Documentado

O suor inglês: a peste Tudor que matava em horas e depois desapareceu

2026-06-04 · Fenómenos de massa estranhos · 10 min de leitura

Alguns estavam alegres no almoço e mortos na hora da ceia. Essa única frase, polida por cinco séculos de repetição, é a coisa mais verdadeira que alguém já disse sobre a doença que os Tudor chamavam de suor. Ela não se arrastava. Um homem podia acordar são, trabalhar uma manhã inteira, sentar-se para comer e ser um cadáver antes que se acendessem as velas. Começava, diziam os sobreviventes, com um pavor sem nome, a sensação de que algo estava terrivelmente errado, e depois um calafrio tão violento que sacudia o corpo inteiro, dor de cabeça, dor atravessando o pescoço, os ombros e os membros, um cansaço esmagador. Em poucas horas o frio dava lugar ao seu oposto: um suor encharcante e fétido que ensopava a roupa de cama e deu à peste o seu nome, o coração disparado, a respiração ofegante, e acima de tudo uma vontade avassaladora e fatal de dormir. Render-se a esse sono era, muitíssimas vezes, morrer.
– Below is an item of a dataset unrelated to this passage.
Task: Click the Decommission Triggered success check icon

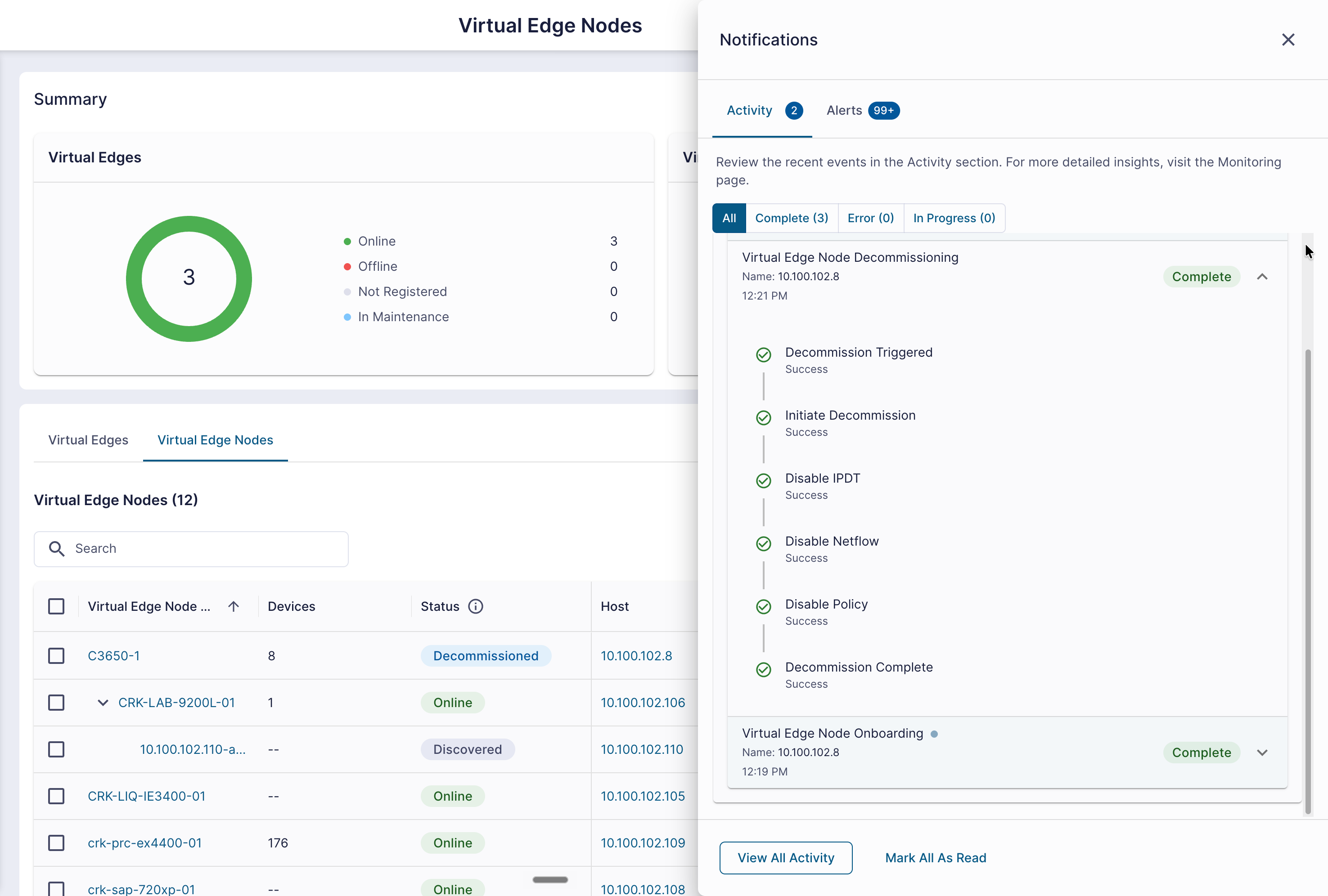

O suor inglês atacou cinco vezes e depois, como se nunca tivesse existido, parou. A primeira epidemia irrompeu no verão de 1485, nas mesmas semanas em que Henrique Tudor marchava de sua vitória em Bosworth rumo a Londres e a uma coroa nova. Varreu a capital com tal ferocidade que, segundo alguns relatos, matou muitos milhares de londrinos em questão de semanas, levou dois prefeitos sucessivos e seis vereadores com dias de diferença entre si, e obrigou o ansioso rei novo a adiar sua coroação. Uma doença chegada com a Casa de Tudor a ensombraria enquanto ela reinasse. Vieram mais quatro ondas, em 1508, 1517, 1528 e 1551, cada uma queimando por cidade após cidade com rapidez aterradora e depois se apagando em semanas, apenas para jazer em silêncio por anos antes de retornar sem aviso.